Given Racicot’s personal popularity and two-thirds Republican majorities in both houses of the Legislature, he could have done anything he wanted in the public policy arena. Yet, looking back on his eight years in office, real accomplishments are so few that even efforts to put together his “Legacy” report were dumped—and rather unceremoniously at that. Simply put, he didn’t have much in the way of great ideas after all and failed to deliver on his campaign promises.
Meanwhile, on the “supply side” end of the equation, the Repubs showed they did have some ideas. Unfortunately, few of those ideas were original and even fewer worked. The main effort behind the Repub ideology was simple: Give companies tax breaks, remove regulatory and environmental restrictions, and voila! Prosperity will blossom. But as we all know, that didn’t happen.
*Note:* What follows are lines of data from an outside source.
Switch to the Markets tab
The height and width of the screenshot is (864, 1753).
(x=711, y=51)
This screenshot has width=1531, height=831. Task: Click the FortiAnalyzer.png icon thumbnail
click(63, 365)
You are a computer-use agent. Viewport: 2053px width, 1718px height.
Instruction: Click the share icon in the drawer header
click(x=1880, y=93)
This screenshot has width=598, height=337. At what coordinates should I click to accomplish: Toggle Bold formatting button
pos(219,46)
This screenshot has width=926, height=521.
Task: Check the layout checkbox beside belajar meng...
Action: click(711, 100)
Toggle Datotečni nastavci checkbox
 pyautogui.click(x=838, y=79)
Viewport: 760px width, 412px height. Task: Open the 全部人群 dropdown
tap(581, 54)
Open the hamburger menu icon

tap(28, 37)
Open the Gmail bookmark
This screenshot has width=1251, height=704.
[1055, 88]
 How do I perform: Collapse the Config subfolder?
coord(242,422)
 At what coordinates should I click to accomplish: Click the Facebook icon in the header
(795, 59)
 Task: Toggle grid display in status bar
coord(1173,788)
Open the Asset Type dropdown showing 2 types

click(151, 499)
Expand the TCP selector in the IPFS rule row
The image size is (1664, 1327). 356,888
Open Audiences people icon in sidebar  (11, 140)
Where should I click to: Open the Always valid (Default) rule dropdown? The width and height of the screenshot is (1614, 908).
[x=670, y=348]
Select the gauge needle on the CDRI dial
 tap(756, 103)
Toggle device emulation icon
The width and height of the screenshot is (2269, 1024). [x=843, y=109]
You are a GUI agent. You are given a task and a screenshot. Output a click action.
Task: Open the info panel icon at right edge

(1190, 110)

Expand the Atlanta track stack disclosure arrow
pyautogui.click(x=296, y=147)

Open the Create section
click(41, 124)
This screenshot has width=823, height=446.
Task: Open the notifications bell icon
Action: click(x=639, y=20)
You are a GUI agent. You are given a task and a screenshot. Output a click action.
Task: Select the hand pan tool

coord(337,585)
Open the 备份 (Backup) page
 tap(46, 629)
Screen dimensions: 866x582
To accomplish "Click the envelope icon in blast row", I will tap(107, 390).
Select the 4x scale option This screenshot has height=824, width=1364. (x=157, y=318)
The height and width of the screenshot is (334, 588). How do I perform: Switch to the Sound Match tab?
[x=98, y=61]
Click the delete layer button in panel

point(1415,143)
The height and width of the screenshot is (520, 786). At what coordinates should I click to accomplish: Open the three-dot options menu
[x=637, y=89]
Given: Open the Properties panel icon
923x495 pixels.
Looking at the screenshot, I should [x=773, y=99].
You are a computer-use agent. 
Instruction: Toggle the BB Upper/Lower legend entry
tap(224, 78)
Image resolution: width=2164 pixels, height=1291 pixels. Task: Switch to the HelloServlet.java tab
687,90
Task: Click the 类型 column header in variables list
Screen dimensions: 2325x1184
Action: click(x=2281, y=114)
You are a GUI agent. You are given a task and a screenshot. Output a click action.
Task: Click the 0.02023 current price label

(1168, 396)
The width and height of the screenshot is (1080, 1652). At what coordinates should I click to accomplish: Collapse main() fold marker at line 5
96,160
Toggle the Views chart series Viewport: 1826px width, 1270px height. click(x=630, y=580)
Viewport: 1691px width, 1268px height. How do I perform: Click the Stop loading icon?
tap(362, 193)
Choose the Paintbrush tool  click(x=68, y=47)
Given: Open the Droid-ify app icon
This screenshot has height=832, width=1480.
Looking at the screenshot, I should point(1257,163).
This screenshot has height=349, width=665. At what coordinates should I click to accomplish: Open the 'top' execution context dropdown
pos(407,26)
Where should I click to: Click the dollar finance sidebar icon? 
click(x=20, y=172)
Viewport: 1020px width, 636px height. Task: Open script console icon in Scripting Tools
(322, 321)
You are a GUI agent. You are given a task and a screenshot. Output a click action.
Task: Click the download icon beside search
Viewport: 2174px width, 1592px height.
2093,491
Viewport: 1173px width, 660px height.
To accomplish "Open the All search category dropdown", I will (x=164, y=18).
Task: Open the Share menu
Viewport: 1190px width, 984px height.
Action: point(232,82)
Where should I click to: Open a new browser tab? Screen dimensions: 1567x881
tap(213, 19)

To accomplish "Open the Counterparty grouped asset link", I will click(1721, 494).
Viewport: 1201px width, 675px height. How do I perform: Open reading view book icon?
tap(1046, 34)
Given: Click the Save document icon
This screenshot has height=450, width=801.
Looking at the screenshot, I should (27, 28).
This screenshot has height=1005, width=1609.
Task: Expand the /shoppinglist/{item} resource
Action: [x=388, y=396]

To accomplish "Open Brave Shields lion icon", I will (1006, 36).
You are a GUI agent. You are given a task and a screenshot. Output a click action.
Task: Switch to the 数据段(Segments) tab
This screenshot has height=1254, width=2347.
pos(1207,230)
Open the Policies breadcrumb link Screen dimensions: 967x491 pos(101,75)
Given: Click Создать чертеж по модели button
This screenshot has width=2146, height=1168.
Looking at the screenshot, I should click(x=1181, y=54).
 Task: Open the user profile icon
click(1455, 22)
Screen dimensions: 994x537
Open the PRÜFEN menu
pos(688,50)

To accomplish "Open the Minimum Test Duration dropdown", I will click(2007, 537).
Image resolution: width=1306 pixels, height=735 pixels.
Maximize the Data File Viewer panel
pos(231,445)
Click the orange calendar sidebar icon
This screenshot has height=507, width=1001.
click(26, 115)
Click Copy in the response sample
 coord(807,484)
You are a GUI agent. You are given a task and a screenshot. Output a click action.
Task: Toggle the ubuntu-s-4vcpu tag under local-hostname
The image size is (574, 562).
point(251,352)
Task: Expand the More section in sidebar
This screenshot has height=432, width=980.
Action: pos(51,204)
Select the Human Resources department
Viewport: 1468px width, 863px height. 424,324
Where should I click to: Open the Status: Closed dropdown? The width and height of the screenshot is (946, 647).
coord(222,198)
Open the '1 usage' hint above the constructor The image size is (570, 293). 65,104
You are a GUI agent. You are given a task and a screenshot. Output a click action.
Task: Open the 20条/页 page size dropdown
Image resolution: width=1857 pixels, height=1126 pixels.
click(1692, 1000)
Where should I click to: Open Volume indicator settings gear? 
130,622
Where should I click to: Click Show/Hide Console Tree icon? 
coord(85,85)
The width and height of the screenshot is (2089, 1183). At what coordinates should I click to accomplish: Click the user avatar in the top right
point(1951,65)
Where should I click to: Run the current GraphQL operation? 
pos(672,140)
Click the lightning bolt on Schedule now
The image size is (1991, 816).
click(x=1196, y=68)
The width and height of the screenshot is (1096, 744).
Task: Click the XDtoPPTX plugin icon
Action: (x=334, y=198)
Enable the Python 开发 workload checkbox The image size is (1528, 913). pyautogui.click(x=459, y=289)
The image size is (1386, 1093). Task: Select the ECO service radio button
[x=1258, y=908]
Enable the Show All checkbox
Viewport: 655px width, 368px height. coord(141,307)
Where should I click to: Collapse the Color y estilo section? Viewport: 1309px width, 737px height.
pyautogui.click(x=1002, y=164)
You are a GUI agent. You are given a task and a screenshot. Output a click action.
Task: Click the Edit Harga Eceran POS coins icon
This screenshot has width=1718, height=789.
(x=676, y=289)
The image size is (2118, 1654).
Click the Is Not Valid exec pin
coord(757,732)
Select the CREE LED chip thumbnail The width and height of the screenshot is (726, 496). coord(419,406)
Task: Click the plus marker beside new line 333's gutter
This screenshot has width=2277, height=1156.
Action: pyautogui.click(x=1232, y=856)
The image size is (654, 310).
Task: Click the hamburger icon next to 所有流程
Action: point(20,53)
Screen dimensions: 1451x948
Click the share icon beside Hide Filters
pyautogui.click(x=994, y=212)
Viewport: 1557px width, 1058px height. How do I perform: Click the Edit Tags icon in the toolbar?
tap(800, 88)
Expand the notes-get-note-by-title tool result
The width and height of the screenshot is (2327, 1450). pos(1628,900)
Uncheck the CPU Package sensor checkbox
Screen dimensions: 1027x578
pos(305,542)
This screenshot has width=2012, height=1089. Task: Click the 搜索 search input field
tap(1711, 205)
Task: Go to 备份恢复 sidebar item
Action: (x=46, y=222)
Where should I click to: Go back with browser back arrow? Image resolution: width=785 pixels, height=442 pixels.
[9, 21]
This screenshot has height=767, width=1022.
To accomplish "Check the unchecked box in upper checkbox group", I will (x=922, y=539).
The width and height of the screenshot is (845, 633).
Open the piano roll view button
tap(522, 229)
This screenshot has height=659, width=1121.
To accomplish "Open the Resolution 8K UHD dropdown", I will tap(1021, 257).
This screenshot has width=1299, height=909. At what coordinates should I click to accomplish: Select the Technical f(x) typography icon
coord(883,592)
What did happen was a shifting of the tax burden off of large corporate entities and onto the backs of the general populace. Although Montana’s citizens passed a property tax freeze (I-105) by initiative, it was the Republican Legislature and governor who devised a way around it. Now, as anyone who owns a home knows, property taxes did not go down as the Rs promised, but up, up, and up some more while the economic boom simply never materialized.
An unfortunate side effect of the corporate tax giveaways, however, is that the state government budget has now returned to crisis proportions. Unlike the “tax and spend” Dems, the Repubs preferred to “borrow and spend.” Their never-ending attempts to bust the Coal Tax Trust Fund for current spending continue. Meanwhile, in a folly too large to contemplate, it was the Republican Legislature and governor who decided to issue bonds for new computer software for the state. Was this a wise move? Well, anyone who owns a computer knows how quickly software and technology change. But in order to keep up the thin façade of fiscal responsibility, the “borrow and spend” Rs decided to defer the millions in debt to the future. Now, not only is the software failing, but we are still paying for it—and will be for some time to come.
The state budget is in crisis, education funding is in crisis, health care is in crisis, energy is in crisis. There are more carcinogens and toxics in our air and water. The Repubs are even suggesting new taxes to get them out of the mess they created.
The iron is hot and the Democrats should strike. Not just to point fingers at the broken promises and failures of Republican policies, but to show us a new path to the future—one in which they do not repeat their mistakes of the past. Montanans are waiting in growing desperation. They’ve had plenty of time to rest, think, and plan—so where are the Democrats?
When not lobbying the Montana Legislature, George Ochenski is rattling the cage of the political establishment as a political analyst for the Missoula Independent.